> _Problem requirements_
Your answer should be the lines below from the one holding "GoogleSitemap (677, 2476)" through the one holding "3 trên 5 sao [radio] (78, 943)", copied exactly and with nothing else.

Records from a collection:
*** Begin section ***
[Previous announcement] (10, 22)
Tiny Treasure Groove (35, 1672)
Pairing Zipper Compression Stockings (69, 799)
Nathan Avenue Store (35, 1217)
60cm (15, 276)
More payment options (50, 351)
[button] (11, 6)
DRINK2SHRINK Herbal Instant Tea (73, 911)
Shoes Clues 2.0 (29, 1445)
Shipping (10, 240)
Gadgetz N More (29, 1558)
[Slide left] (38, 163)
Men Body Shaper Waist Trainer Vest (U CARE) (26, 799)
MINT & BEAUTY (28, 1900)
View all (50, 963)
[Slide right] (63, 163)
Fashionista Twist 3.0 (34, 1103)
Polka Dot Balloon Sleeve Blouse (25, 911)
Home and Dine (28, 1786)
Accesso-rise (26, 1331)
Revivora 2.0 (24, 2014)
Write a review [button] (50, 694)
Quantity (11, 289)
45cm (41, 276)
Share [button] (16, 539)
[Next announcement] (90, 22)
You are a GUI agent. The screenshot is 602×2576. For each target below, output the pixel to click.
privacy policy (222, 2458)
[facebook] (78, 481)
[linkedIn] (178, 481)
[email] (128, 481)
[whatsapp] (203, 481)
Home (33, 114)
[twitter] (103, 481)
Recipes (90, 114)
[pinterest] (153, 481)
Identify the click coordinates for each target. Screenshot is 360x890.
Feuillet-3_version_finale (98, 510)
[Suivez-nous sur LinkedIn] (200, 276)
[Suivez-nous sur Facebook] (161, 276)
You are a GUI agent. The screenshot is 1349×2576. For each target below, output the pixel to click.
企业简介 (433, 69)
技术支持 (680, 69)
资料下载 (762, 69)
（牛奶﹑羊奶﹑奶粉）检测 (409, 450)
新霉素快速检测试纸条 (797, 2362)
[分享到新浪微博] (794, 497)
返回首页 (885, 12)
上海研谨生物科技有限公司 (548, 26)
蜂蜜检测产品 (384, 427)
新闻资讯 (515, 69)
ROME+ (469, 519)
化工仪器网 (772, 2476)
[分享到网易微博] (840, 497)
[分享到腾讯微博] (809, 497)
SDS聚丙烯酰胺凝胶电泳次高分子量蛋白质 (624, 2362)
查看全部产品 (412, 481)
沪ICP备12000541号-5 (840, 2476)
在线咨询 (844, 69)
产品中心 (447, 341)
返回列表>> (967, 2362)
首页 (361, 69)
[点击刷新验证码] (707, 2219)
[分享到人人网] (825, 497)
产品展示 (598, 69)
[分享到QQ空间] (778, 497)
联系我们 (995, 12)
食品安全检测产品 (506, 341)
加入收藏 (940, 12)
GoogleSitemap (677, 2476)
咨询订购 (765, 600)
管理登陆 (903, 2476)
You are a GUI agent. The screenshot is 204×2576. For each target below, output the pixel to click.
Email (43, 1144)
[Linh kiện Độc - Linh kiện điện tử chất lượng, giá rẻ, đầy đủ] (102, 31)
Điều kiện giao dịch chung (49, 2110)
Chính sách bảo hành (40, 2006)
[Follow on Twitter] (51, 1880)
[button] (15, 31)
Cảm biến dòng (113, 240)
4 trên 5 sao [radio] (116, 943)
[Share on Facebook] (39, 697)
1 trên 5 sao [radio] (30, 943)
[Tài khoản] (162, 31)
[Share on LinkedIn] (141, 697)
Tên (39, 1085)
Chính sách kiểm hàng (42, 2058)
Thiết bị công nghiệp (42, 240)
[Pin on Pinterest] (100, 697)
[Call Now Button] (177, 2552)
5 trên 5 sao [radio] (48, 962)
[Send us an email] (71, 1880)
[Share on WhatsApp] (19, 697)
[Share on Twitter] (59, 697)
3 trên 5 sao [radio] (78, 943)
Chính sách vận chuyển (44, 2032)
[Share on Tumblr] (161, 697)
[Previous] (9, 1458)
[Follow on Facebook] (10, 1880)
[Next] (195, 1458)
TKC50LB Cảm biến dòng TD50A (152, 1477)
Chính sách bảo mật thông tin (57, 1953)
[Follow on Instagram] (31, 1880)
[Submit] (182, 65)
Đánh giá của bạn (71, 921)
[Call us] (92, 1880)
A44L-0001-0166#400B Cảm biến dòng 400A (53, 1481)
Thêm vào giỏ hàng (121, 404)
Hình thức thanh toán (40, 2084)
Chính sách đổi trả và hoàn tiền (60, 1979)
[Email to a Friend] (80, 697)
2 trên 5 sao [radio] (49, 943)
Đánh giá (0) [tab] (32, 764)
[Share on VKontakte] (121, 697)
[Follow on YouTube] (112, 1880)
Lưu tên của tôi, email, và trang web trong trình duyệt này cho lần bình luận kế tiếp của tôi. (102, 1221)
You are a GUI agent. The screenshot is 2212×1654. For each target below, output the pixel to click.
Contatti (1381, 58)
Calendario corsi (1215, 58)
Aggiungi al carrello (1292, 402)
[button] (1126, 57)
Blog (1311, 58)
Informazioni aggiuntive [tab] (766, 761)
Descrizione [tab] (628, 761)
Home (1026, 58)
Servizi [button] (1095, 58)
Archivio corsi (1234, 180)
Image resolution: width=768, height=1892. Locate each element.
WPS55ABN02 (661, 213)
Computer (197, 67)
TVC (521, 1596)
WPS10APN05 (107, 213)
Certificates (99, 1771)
*** End section ***
> _Completed exercise_
GoogleSitemap (677, 2476)
咨询订购 (765, 600)
管理登陆 (903, 2476)
You are a GUI agent. The screenshot is 204×2576. For each target below, output the pixel to click.
Email (43, 1144)
[Linh kiện Độc - Linh kiện điện tử chất lượng, giá rẻ, đầy đủ] (102, 31)
Điều kiện giao dịch chung (49, 2110)
Chính sách bảo hành (40, 2006)
[Follow on Twitter] (51, 1880)
[button] (15, 31)
Cảm biến dòng (113, 240)
4 trên 5 sao [radio] (116, 943)
[Share on Facebook] (39, 697)
1 trên 5 sao [radio] (30, 943)
[Tài khoản] (162, 31)
[Share on LinkedIn] (141, 697)
Tên (39, 1085)
Chính sách kiểm hàng (42, 2058)
Thiết bị công nghiệp (42, 240)
[Pin on Pinterest] (100, 697)
[Call Now Button] (177, 2552)
5 trên 5 sao [radio] (48, 962)
[Send us an email] (71, 1880)
[Share on WhatsApp] (19, 697)
[Share on Twitter] (59, 697)
3 trên 5 sao [radio] (78, 943)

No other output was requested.